Thirty E. coli isolates from each of the four host species (humans, cows, horses, and geese) were analyzed using these three primers.  Cluster analysis using the UPGMA method was carried out to generate a dendrogram, which was based on the combined DNA fingerprints using all three primers. 

In the dendrogram, E. coli isolates from humans are distributed in three groups.  The largest group consists of 24 (out of 30) isolates.  E. coli isolates from cows are arranged in two groups.  E. coli isolates from horses also forms two groups.>  E. coli isolates from geese are more heterogeneous, some are in groups and others are scattered throughout the dendrogram. 

For identification purpose, a library of each host species is established using a Molecular Analyst^TM softerware (BioRed, Hercules, CA).  Each library is subdivided into units.  A mean pattern of all members of the unit is generated.  The unit is constructed in such a way that each unit consists of the isolates having at least 50% correlation with the mean pattern of the unit.

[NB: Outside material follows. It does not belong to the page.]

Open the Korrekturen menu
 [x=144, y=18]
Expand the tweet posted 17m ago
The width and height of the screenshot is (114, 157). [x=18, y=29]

To evaluate the potential applicability of the library and its units for tracing the sources of samples, RAPD fingerprints of 65 human E. coli (3 from feces, 30 from urine, and 32 from blood) and 3 cow (fecal) E. coli outside the database were analyzed.  All three human fecal isolates were correctly identified as human E. coli and all three cow E. coli samples were also correctly identify as cow E. coli.  Among the 30 human urine and 32 human blood isolates, 28 and 29, respectively, were determined to be human E. coli.  These results were promising.  It is expected that as the database is expanded, the accuracy and applicability will be further improved.

The above preliminary work has exceeded our original plan.  The next phase to expand the database by including more isolates from humans and animals.  Potentially useful primers will further be evaluated, so that more informative fingerprints will be included in the database.  It is hoped that a useful database can be established for tracing the source of E. coli contamination.  The ultimate goal is to transfer this technology is environmental agencies.